Companion to op-degree-day-keep-full (residential-flavoured K-factor). This entry captures why residential K-factor models break on livestock accounts — and what to do instead.
Residential K-factor
Tracks ambient temperature ≈1:1; degree-day model works. Detail in op-degree-day-keep-full.
Livestock K-factor — degree-day alone is insufficient
- Broilers: the brooding curve shifts the early-cycle K-factor dramatically. The first 7 days of a flock consume ~50% of cycle propane (see
op-poultry-barn-propane-load-profile). A degree-day model that doesn't recognize the cycle phase will under-estimate consumption catastrophically in week 1. - Dairy: parlour wash cycles dominate. Process heat (CIP wash, calf milk warming, teat-prep hot water) does not track ambient 1:1. A milking parlour pulls hot water on a clock cycle, not a thermostat. Detail in
op-dairy-parlour-propane-load-profile. - Hogs: creep heat is dual-zone. The piglet zone runs at up to 34°C while the room runs at 18–20°C; the creep load decouples from room ambient.
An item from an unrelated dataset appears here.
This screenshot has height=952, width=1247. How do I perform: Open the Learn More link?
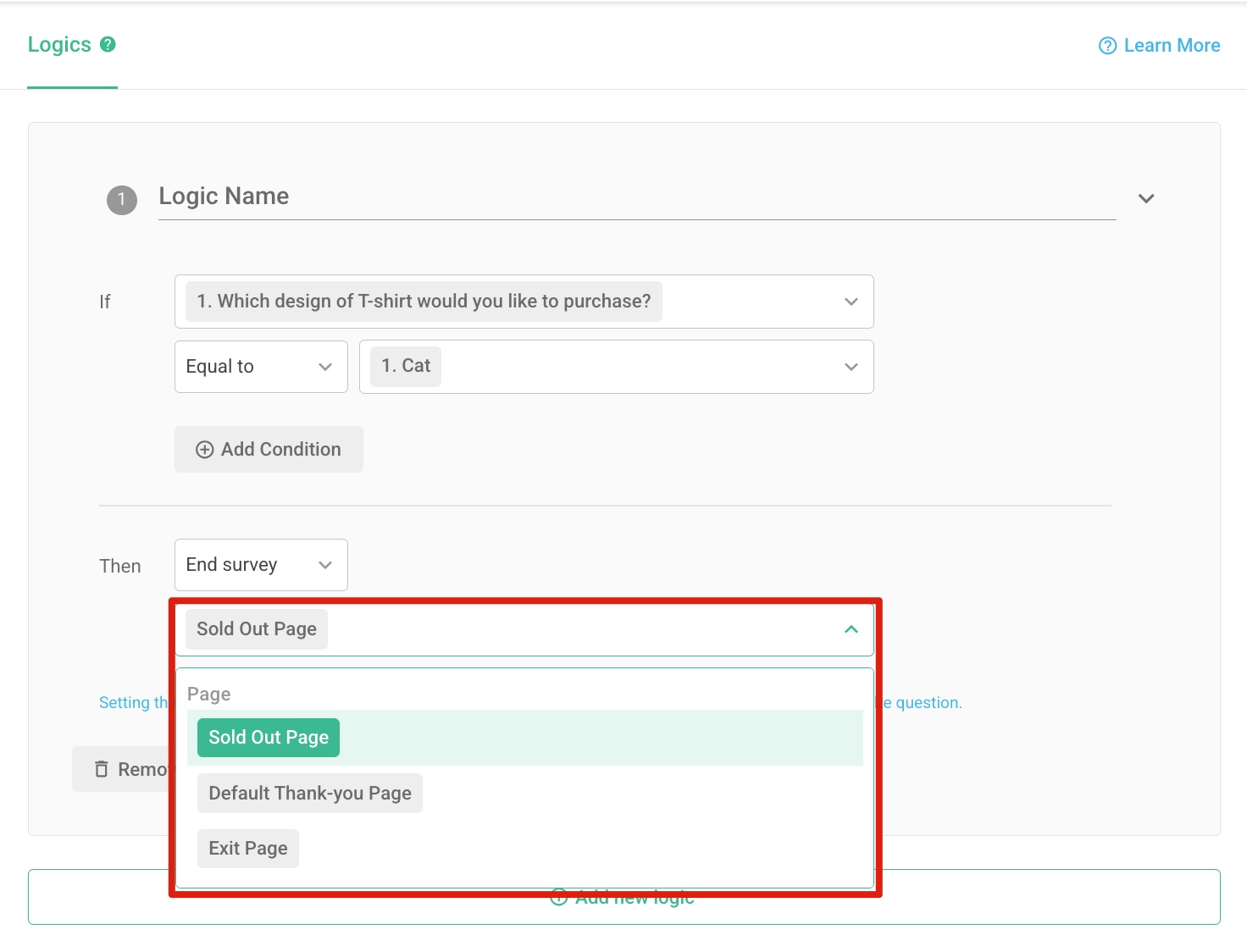[x=1172, y=45]
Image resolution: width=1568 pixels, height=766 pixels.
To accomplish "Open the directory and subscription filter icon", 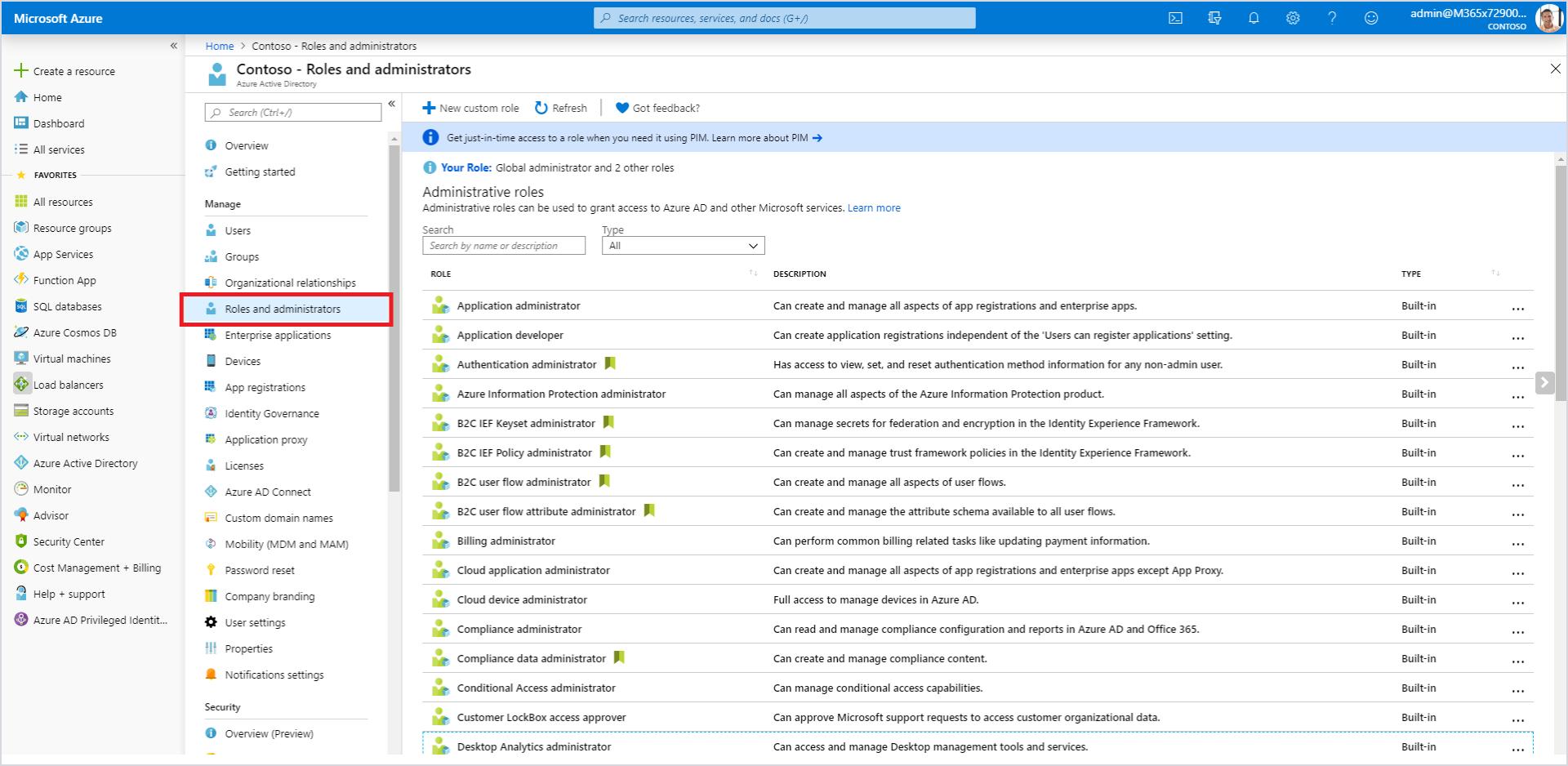I will [1214, 18].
Detail in
op-hog-barn-propane-load-profile.
The leading cause of preventable run-outs
Treating a 20,000-bird broiler barn like a residential propane account is the leading cause of preventable run-outs on Ontario livestock operations. A residential K applied to a brooding-week broiler barn under-estimates burn so badly that the auto-deliver trigger fires after the tank has already emptied.
Operational test for distributors
Ask the distributor whether their telemetry software uses livestock-specific K-factor profiles or runs the account on a residential K. The answer matters operationally — and it's a competitive differentiator. Most residential-focused dispatch software does not handle livestock cycle structure natively.
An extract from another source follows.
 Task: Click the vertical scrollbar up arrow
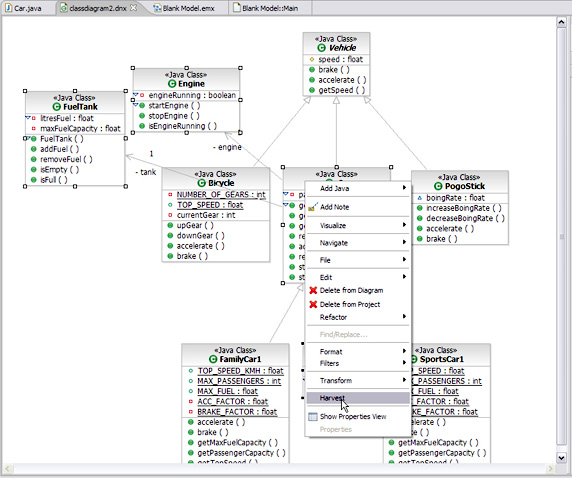click(561, 22)
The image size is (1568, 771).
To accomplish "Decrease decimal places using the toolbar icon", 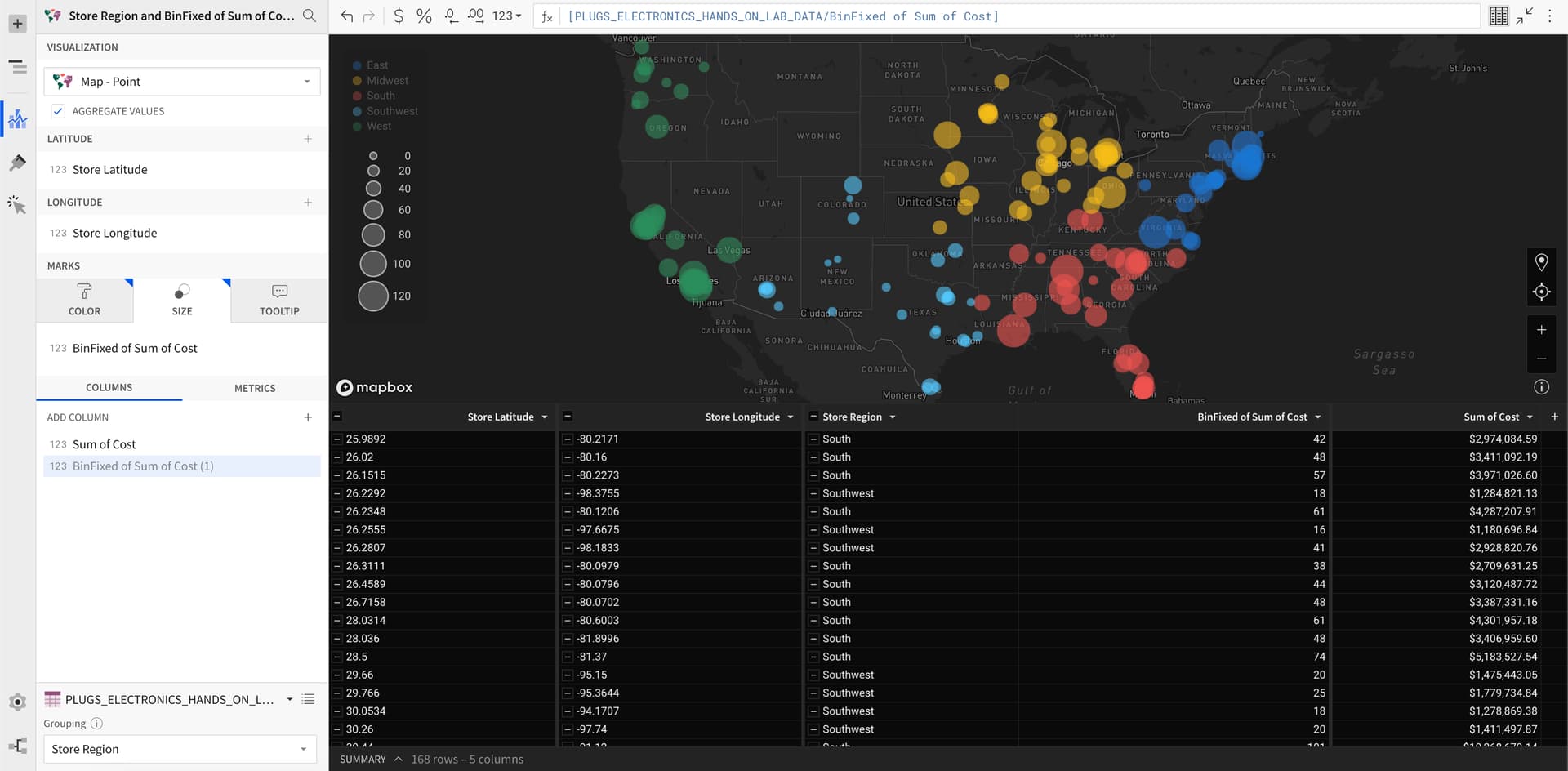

What "livestock-specific K" looks like in practice
- Broiler: K reset every flock; cycle-phase weighting (week-1 multiplier, week-by-week decay).
- Dairy: K driven by milking schedule and cow count, not just ambient.
- Hog: dual-zone K that recognizes creep load as separate from ambient load.
Detail on telemetry vendor support and trigger settings in op-livestock-telemetry-keep-full-considerations.
Sources
Field experience consolidated from SW Ontario livestock distribution practice. Specific algorithm details vary by telemetry vendor; see service-tank-monitoring-telemetry for the vendor list.